Tuesday, February 21, 2012

Half of Aden polling booths seized: Yemen official


By AFP
Tuesday, February 21, 2012
Separatists who had vowed to mark Tuesday's presidential vote as a day of "civil disobedience" have seized half of the polling booths in Yemen's main southern city Aden, a government official said.
"Half of the polling booths in Aden have been shut down after they were seized by gunmen from the Southern Movement," a local government official told AFP. He said the gunmen had closed 10 out of the city's 20 voting stations.
Just a few hours earlier, officials and medics said four people including a child were killed in clashes in south Yemen between security forces and separatists.

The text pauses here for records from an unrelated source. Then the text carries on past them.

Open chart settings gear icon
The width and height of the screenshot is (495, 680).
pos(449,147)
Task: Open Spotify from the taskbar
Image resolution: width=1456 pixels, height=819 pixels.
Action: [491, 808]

Witnesses confirmed that the voting stations in Aden were stormed and ballot boxes confiscated, and that the security forces deployed to guard the booths, located mainly in the neighbourhoods of Mansura, Sheikh Othman, and Mualla, have withdrawn.
Authorities had deployed 103,000 soldiers to guard polling stations, Mohammed Yahya, chairman of the Electoral Commission had told AFP.
But Khaled Haidan, a leading activist from the pro-election youth revolt movement, said "security forces have apparently handed the booths over to Southern Movement militants."
Activists from the Southern Movement, who say the election fails to meet their aspirations for autonomy or southern independence, are boycotting the referendum-like elections in which Vice President Abdrabuh Mansur Hadi is the sole consensus candidate.
Some factions of the movement have vowed to prevent the polls from taking place at all.
Residents in the formerly independent southern region complain of discrimination by the Sanaa government in the distribution of resources since the union between north and south in 1990.
The south broke away again in 1994, sparking a brief civil war that ended with the region being overrun by northern troops.
Hadi, himself a southerner, will become president for a two-year interim period as stipulated in a Gulf-brokered deal signed by President Ali Abdullah Saleh in November after months of protests against his 33-year rule.